**Working data:**
- - - - - - -

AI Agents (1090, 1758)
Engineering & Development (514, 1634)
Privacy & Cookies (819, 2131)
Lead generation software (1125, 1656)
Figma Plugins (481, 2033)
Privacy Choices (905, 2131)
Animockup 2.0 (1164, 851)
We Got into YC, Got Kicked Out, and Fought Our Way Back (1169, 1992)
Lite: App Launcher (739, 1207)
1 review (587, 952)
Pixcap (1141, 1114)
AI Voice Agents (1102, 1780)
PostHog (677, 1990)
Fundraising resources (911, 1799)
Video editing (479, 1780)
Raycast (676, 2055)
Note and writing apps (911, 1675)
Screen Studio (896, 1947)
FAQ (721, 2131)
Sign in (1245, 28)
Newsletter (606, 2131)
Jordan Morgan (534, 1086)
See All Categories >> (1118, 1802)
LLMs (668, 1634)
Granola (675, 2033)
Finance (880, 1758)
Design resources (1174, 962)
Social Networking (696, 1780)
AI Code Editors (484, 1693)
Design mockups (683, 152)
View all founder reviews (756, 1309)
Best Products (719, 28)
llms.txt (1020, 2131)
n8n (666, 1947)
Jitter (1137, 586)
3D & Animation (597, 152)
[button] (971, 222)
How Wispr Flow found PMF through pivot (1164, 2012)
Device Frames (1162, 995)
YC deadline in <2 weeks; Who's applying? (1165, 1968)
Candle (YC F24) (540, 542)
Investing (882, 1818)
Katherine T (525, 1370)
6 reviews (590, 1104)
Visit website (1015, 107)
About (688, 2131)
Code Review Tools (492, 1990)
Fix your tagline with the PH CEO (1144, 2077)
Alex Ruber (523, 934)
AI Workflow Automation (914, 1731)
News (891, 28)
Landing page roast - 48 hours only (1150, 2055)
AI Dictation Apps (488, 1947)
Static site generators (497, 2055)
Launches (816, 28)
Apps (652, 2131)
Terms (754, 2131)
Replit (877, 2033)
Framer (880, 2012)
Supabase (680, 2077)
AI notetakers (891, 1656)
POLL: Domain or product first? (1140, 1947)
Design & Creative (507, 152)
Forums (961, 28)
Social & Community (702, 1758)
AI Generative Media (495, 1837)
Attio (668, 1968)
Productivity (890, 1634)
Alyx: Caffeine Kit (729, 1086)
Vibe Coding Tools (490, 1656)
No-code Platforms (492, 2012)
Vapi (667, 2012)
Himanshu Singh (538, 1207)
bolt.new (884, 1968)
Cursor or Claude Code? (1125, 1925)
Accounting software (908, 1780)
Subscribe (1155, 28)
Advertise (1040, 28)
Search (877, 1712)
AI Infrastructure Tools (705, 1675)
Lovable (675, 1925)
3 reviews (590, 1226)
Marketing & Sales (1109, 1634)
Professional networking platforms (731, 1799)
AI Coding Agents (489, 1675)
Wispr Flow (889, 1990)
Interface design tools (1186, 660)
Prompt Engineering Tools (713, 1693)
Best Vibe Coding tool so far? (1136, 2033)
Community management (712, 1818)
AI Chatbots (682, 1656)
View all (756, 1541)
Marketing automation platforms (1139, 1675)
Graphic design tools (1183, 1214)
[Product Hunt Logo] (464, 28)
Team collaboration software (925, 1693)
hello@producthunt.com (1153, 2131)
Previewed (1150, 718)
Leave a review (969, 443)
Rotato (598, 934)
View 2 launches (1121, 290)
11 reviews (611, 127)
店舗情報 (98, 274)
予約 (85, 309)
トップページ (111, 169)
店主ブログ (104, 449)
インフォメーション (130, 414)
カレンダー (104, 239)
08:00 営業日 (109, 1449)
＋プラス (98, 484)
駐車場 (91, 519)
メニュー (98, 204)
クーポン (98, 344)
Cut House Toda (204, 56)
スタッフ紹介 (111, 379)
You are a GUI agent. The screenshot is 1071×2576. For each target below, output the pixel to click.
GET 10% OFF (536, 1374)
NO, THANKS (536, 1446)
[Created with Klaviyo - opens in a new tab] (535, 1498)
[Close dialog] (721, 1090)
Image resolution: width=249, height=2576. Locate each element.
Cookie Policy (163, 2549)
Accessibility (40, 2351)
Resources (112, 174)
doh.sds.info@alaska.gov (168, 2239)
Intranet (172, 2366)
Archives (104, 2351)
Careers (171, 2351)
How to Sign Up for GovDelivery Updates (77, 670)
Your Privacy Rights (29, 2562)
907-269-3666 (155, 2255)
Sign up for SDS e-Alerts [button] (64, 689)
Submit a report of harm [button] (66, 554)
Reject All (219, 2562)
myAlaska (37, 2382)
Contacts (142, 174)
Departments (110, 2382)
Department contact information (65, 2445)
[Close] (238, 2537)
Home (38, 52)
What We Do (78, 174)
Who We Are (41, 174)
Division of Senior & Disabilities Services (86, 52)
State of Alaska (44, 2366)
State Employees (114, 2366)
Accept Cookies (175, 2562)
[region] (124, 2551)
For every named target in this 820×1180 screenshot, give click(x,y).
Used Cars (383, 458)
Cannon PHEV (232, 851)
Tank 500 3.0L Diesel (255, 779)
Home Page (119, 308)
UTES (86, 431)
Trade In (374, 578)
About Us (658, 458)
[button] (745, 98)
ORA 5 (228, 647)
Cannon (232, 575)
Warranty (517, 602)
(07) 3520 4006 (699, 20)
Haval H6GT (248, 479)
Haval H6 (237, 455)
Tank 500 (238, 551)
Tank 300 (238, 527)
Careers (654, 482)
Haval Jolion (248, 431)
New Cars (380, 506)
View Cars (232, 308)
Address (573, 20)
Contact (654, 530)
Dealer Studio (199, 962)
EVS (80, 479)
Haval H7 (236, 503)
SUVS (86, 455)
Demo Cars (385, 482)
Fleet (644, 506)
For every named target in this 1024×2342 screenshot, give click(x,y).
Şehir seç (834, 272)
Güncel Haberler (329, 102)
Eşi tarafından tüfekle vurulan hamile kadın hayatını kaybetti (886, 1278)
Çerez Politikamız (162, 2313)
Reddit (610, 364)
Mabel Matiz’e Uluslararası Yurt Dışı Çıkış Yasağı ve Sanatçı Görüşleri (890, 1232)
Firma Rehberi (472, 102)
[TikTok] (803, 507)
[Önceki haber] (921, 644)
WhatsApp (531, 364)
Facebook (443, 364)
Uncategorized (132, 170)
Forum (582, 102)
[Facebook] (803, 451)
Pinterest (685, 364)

- - - - - - -

**Directions:** Transcribe only, please, the lines from the first line of the records through the line with "PostHog (677, 1990)". Both of those lines are included.

**Response for this exercise:**
AI Agents (1090, 1758)
Engineering & Development (514, 1634)
Privacy & Cookies (819, 2131)
Lead generation software (1125, 1656)
Figma Plugins (481, 2033)
Privacy Choices (905, 2131)
Animockup 2.0 (1164, 851)
We Got into YC, Got Kicked Out, and Fought Our Way Back (1169, 1992)
Lite: App Launcher (739, 1207)
1 review (587, 952)
Pixcap (1141, 1114)
AI Voice Agents (1102, 1780)
PostHog (677, 1990)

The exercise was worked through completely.